┌─ Selected extract
Shared infrastructure: The future of telecommunication partnership or pinning down Safaricom?

Early this year, the Communication Authority of Kenya gave a go-ahead to Analysys Mason to look into Kenya’s telecommunications sector with the view of establishing whether there was a fair competition among the players. Something I found rudimentary and repugnant to the sense of capitalism and fair competition because the strategies and methods of one brand were being used against it because of its success but we are a country that hates to think beyond our stomachs.
A lot has been said about the report. Some have given their opinions after reading it while some have given their opinions after hearing from others who purport to have read the report. The truth is the report has some important insights that can help, not only the industry players but consumers too in gauging the state of the telecommunication in Kenya. Unfortunately, we are a country that hates to read too. So we hoping this can be able to break it down for you.
In the report, there is a proposal for telecommunication companies in the country to share infrastructure. According to the report, one of the key impediments to a thriving competitive telecommunications industry in Kenya pertains to infrastructure. The Mason report specifically and correctly points out the towers that each telecommunication firm in Kenya owns or needs to invest in order to reach their intended consumers.
From the report, it clearly came out that a vast majority of the towers and base stations countrywide are part of the investments made by Safaricom PLC. To cure this problem, the report proposes a policy change to require the sharing of infrastructure in seven counties that the Mason Report noted that they are the most disadvantaged in terms of connectivity as well as network connectivity.
However, this casts doubts on the growth strategies of other brands in the sector and looks as if they want to blame their weaknesses and failures on the successes of another. This beats the essence of what true business competition is, but we digress.
└─
### Task requirements
Write out everything from "In the report, there" down to "their intended consumers." in the piece on shared telecom infrastructure in Kenya, word for word. The listing has nothing to do with the piece on shared telecom infrastructure in Kenya.
┌─ Data section
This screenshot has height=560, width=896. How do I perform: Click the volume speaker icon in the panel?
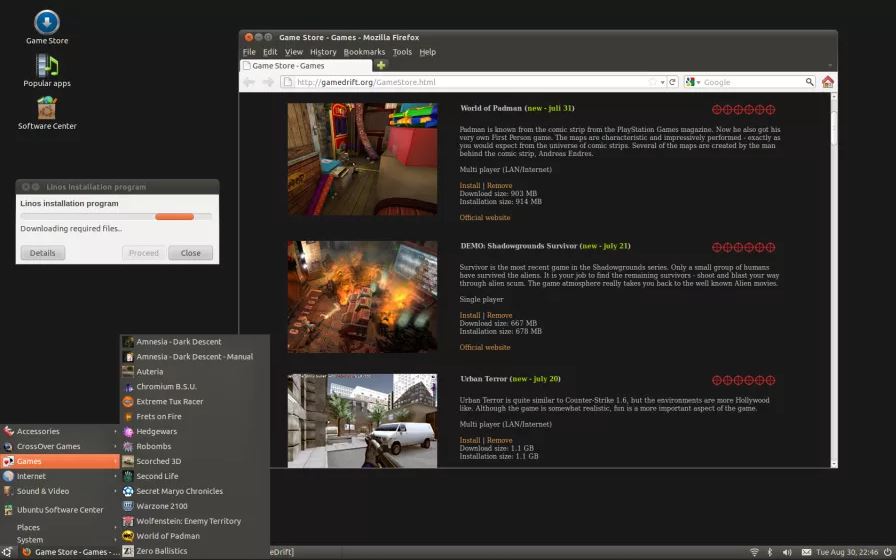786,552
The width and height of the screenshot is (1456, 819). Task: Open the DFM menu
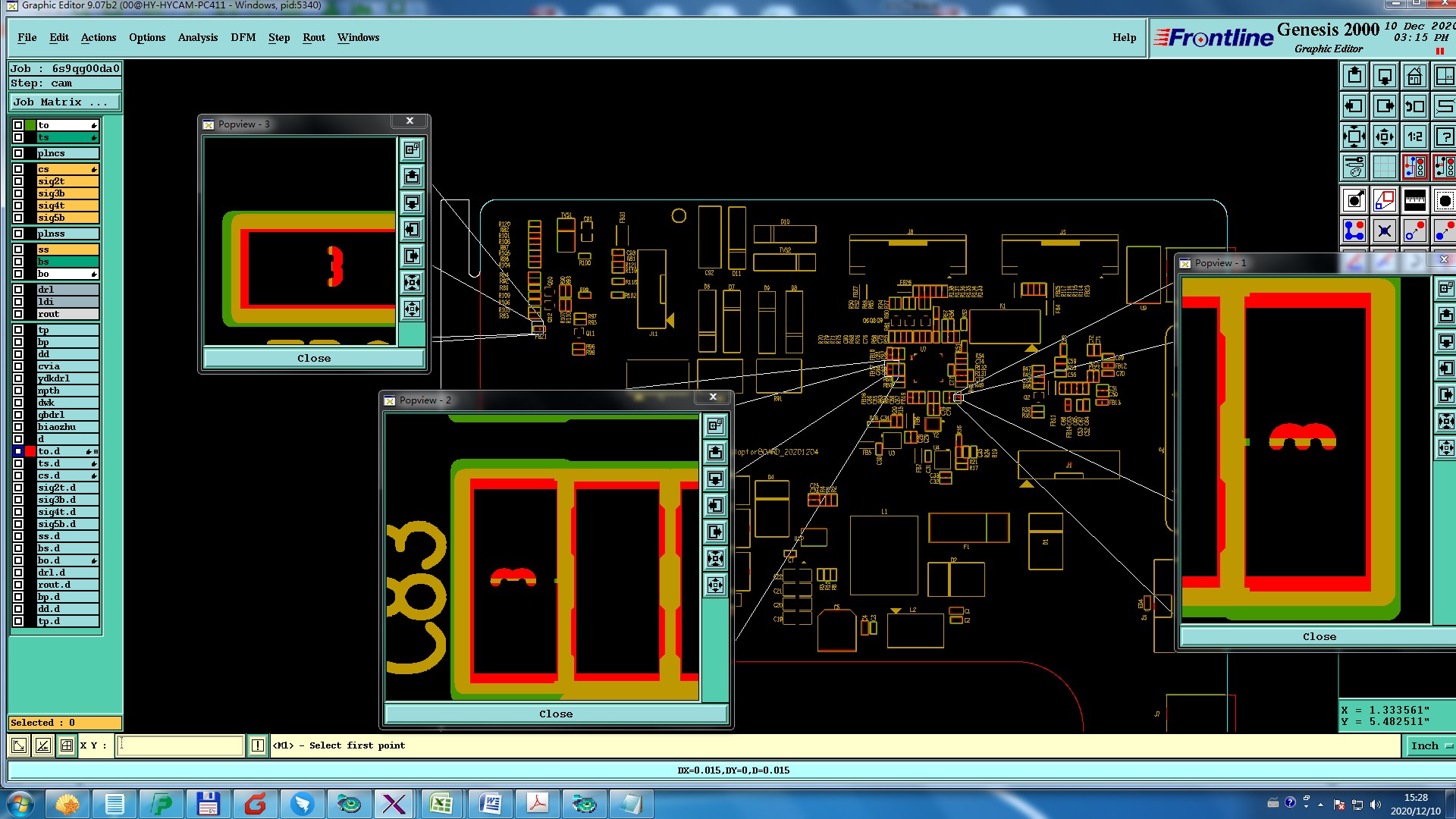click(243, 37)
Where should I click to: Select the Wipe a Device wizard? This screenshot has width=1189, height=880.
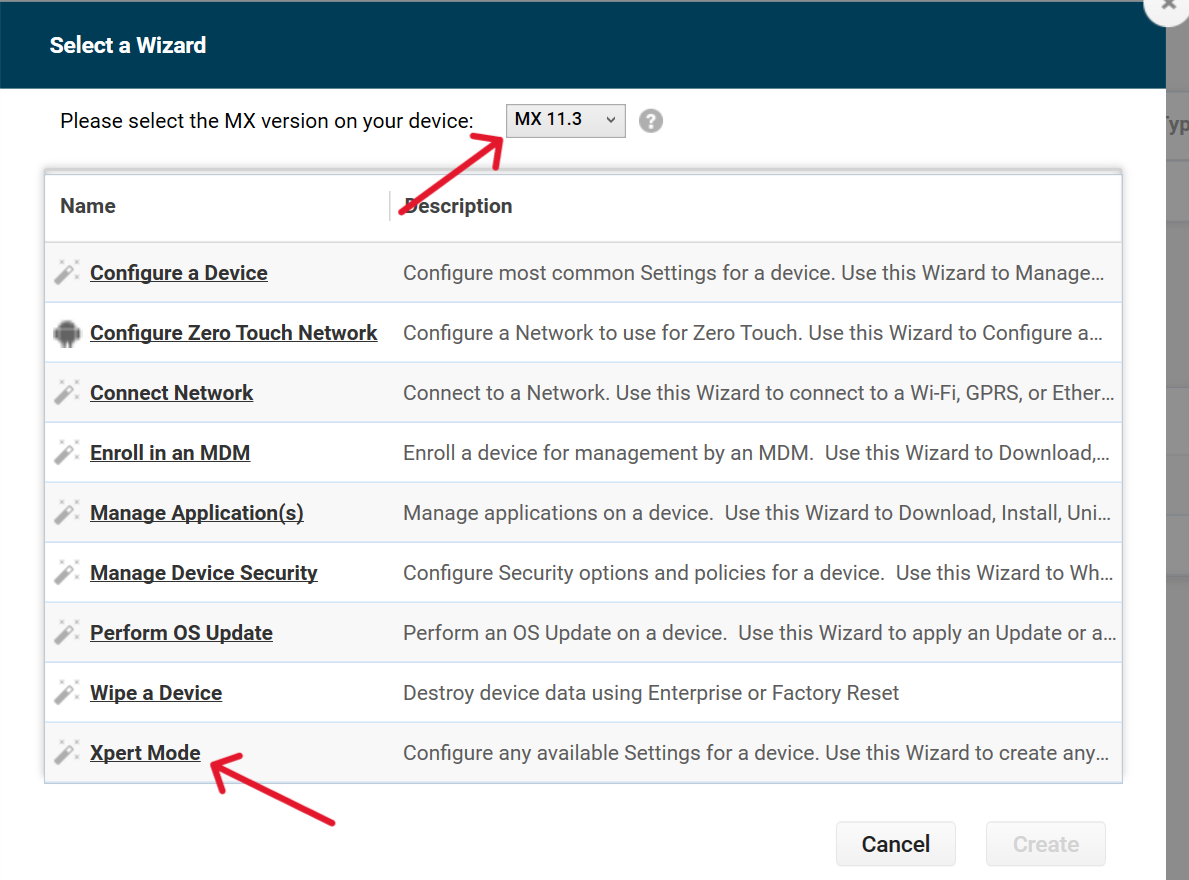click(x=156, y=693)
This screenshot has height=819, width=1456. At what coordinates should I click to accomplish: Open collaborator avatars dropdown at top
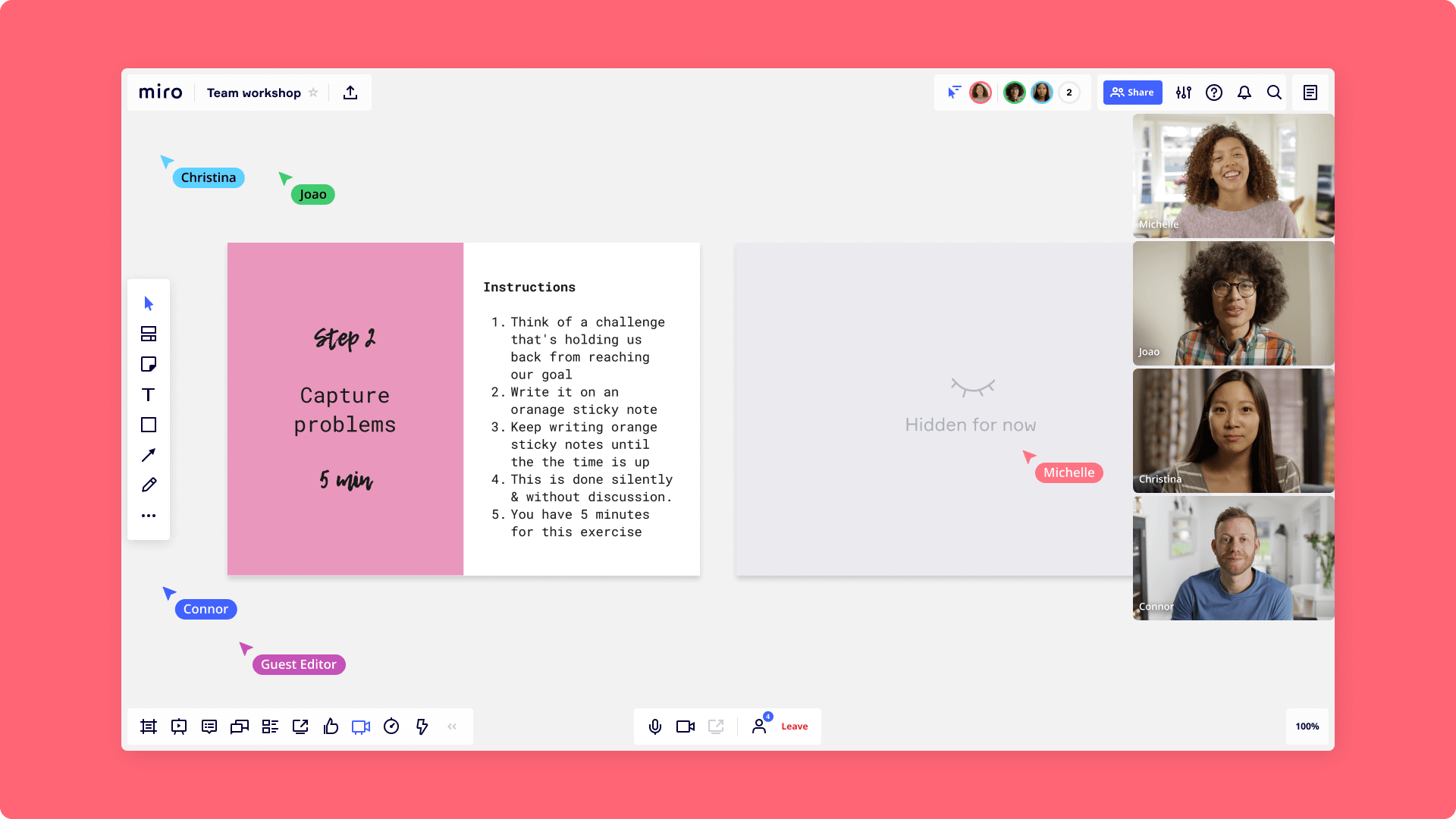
└─
### Written answer
In the report, there is a proposal for telecommunication companies in the country to share infrastructure. According to the report, one of the key impediments to a thriving competitive telecommunications industry in Kenya pertains to infrastructure. The Mason report specifically and correctly points out the towers that each telecommunication firm in Kenya owns or needs to invest in order to reach their intended consumers.